→ **Text excerpt**
+ + + +
Keep Calm, It’s Bullshit

Naghma Mulla
3 min readSep 19, 2020

Is bullshit a bad word? I want to use it today. Really use it today.

Most days I feel like a dumping ground where well packaged bull shit is being dumped with no discretion. It is sucking out my oxygen, making it hard for me to think clearly, such is the magnitude of its quantum and intensity. It seems to have consumed most of us…. and we laugh.

When Big Boss first hit Indian television world, I watched the first season with a sense of doom. That was the first official ban I invoked at home. As kids protested and the husband raised a surprised eyebrow, I dug my heels into my unpopular decision with a force they hadn’t seen till then. The well-dressed-bad-behavior, blurring the lines between audacity and aggression, aggression and violence was horrifying. The first seasons had taught me valuable lessons. I learnt the power of violent words. I learnt the dangers of ‘laughing it off.’

Laughter has wicked power. We really believe in the hansi-toh-phansi bullshit. When you and I laugh at obnoxious, ridiculous rubbish, we promote the normalizing of a thought, an action, a move that should have been discouraged, squashed, preferably nipped in the bud.
+ + + +
→ **Excerpted data**
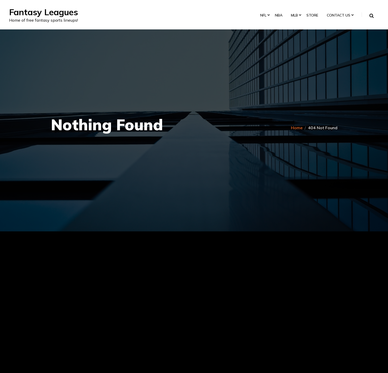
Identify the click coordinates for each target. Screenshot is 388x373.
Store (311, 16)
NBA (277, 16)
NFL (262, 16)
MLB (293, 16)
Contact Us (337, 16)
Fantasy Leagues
+ + + +
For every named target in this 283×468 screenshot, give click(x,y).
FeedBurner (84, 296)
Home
+ + + +
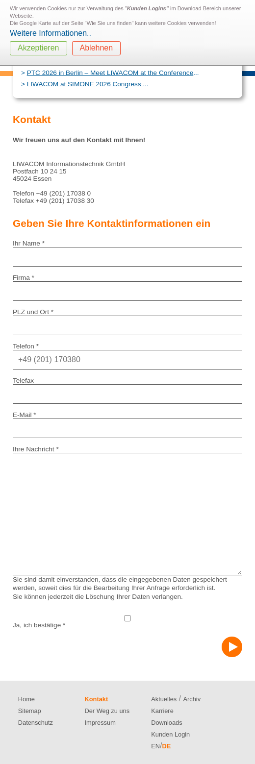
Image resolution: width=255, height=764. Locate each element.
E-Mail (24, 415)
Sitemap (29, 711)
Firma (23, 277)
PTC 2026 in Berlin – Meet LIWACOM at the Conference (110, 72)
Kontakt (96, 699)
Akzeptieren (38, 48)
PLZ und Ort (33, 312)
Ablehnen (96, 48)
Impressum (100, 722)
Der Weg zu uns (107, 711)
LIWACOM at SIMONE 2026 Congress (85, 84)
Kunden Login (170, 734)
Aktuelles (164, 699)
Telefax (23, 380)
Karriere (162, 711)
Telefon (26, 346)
+ + + +
→ **Prompt 1**
Reproduce the part of the essay about bullshit starting at "Naghma Mulla" and ending at "and we laugh.".
→ **Prompt 2**
For each statement below, say whether it agrees with the essay about bullshit. Answer yes or no, and quote the words from the essay that decide it.
(a) The writer watched the first season of Big Boss with a sense of doom.
(b) The kids welcomed the ban on Big Boss at home.
(c) The writer says laughter has wicked power.
→ **Prompt 3**
Write the next part of the essay about bullshit, picking up after its last sentence.

→ **Exercise result 1**
Naghma Mulla
3 min readSep 19, 2020

Is bullshit a bad word? I want to use it today. Really use it today.

Most days I feel like a dumping ground where well packaged bull shit is being dumped with no discretion. It is sucking out my oxygen, making it hard for me to think clearly, such is the magnitude of its quantum and intensity. It seems to have consumed most of us…. and we laugh.

→ **Exercise result 2**
(a) Yes: "I watched the first season with a sense of doom."
(b) No: "As kids protested and the husband raised a surprised eyebrow"
(c) Yes: "Laughter has wicked power."

→ **Exercise result 3**
I laughed when I saw the first fight break out on Big Boss many years ago.

I laughed the first time a news anchor assumed God-ship of his panel.

I laughed at Karan’s ‘witty’ chat show putting down people other than those in his inner circle.

I laughed when Kangana, a guest at the same show publicly shred the reputation of her host.

I laughed when Kapil made gutter-worthy jokes on plain-looking women, obese women…

I laughed at memes publicly ridiculing Rhea on her clothes, her background without any evidence.

Even in regular life, I laughed each time irrational, illogical, stupidness replaced logical reasoning. I followed the masses.

When we chuckle about rasode-mein-kaun-tha instead of demanding such regressive crap doesn’t ever make it to our lives, we are buying patriarchal bullshit that ought to be vehemently rejected. Instead, we choose to laugh.

As the war of words between influential female actors is playing out on social media, we have become jamuras to our madari. Dancing to his tune, we are taking ill-informed positions, judging these women, pulling out any transgressions from their past, any miscommunications to build our artillery and shame them.

She was unmarried and living with him?… Loose charactered! Shame Shame!

She sat too close to a man showing too much cleavage? …. Promiscuous s*** ! Shame Shame!

She looks hot in her films and wore what she want?…. She’s a soft porn star! Shame Shame!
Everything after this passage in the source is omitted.